This is intended as a quick overview of steps to install and setup and to run xBKT locally.

# Installation and setup
git clone [email protected]/CAHLR/xBKT.git

Installing Eigen

Get Eigen from http://eigen.tuxfamily.org/index.php?title=Main_Page and unzip it somewhere (anywhere will work, but it affects the mex command below). On a *nix machine, these commands should put Eigen in /usr/local/include:

cd /usr/local/include
wget --no-check-certificate http://bitbucket.org/eigen/eigen/get/3.1.3.tar.gz
tar -xzvf 3.1.3.tar.gz
ln -s eigen-eigen-2249f9c22fe8/Eigen ./Eigen
rm 3.1.3.tar.gz

Similarly, if working in OS X, you can download the latest stable version of Eigen from the site above. This program has run successfully with Eigen 3.2.5. First move the file to /usr/local/include, then unzip and create simplified link to Eigen. These commands can be used below:

mv <path to file>/3.1.3.tar.gz /usr/local/include/3.1.3.tar.gz
tar -xvf 3.1.3.tar.gz
ln -s <name of unzipped file>/Eigen ./Eigen
rm 3.1.3.tar.gz

Compiling

Run make in the root directory of the xBKT project folder. If this step runs successfully, you should see a MEX file generated for each of the .cpp files.

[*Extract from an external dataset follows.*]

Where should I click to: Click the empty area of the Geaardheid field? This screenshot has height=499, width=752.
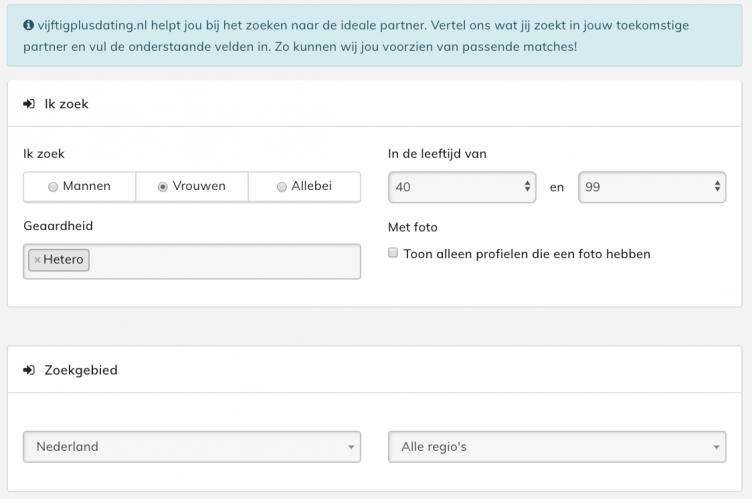(225, 261)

Potential Errors When Running Makefile on OS X

Before running make, check Makefile in xBKT. Be sure that the MATLABPATH matches your matlab version and EIGENPATH matches your Eigen filepath. For example, if you're working with Matlab 2015 in OS X, you may need to update Makefile with the new name of your Applications from

    ifeq ($(UNAME),Darwin)
        MATLABPATH=/Applications/MATLAB_R2013a.app
    endif

to something like

    ifeq ($(UNAME),Darwin)
        MATLABPATH=/Applications/MATLAB_R2015b.app
    endif

You may see the following error while running make

    make: g++-4.9: No such file or directory

Try gcc --version in your terminal. If a version exists, you already have gcc installed. This error may be due to an incorrect version of gcc being called. In order to change the gcc version in Makefile, update the CXX variable. For example, you may need to change CXX=g++-4.9 to CXX=g++-5, depending on the version you set up.

If a version does not exist, you may need to download gcc49. This can be downloaded with brew.

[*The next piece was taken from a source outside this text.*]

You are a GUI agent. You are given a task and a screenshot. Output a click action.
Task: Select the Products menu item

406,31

These steps would allow you to set up gcc49. Run the following commands

    brew install --enable-cxx gcc49
    brew install mpfr
    brew install gmp
    brew install libmpc
# Preparing Data and Running Model # ## Input and Output Data ## `xBKT` models student mastery of a skills as they progress through series of learning resources and checks for understanding. Mastery is modelled as a latent variable has two states - "knowing" and "not knowing". At each checkpoint, students may be given a learning resource (i.e. watch a video) and/or question(s) to check for understanding. The model finds the probability of learning, forgetting, slipping and guessing that maximizes the likelihood of observed student responses to questions.

To run the xBKT model, define the following variables:

  • num_subparts: The number of unique questions used to check understanding. Each subpart has a unique set of emission probabilities.
  • num_resources: The number of unique learning resources available to students.
  • num_fit_initialization: The number of iterations in the EM step.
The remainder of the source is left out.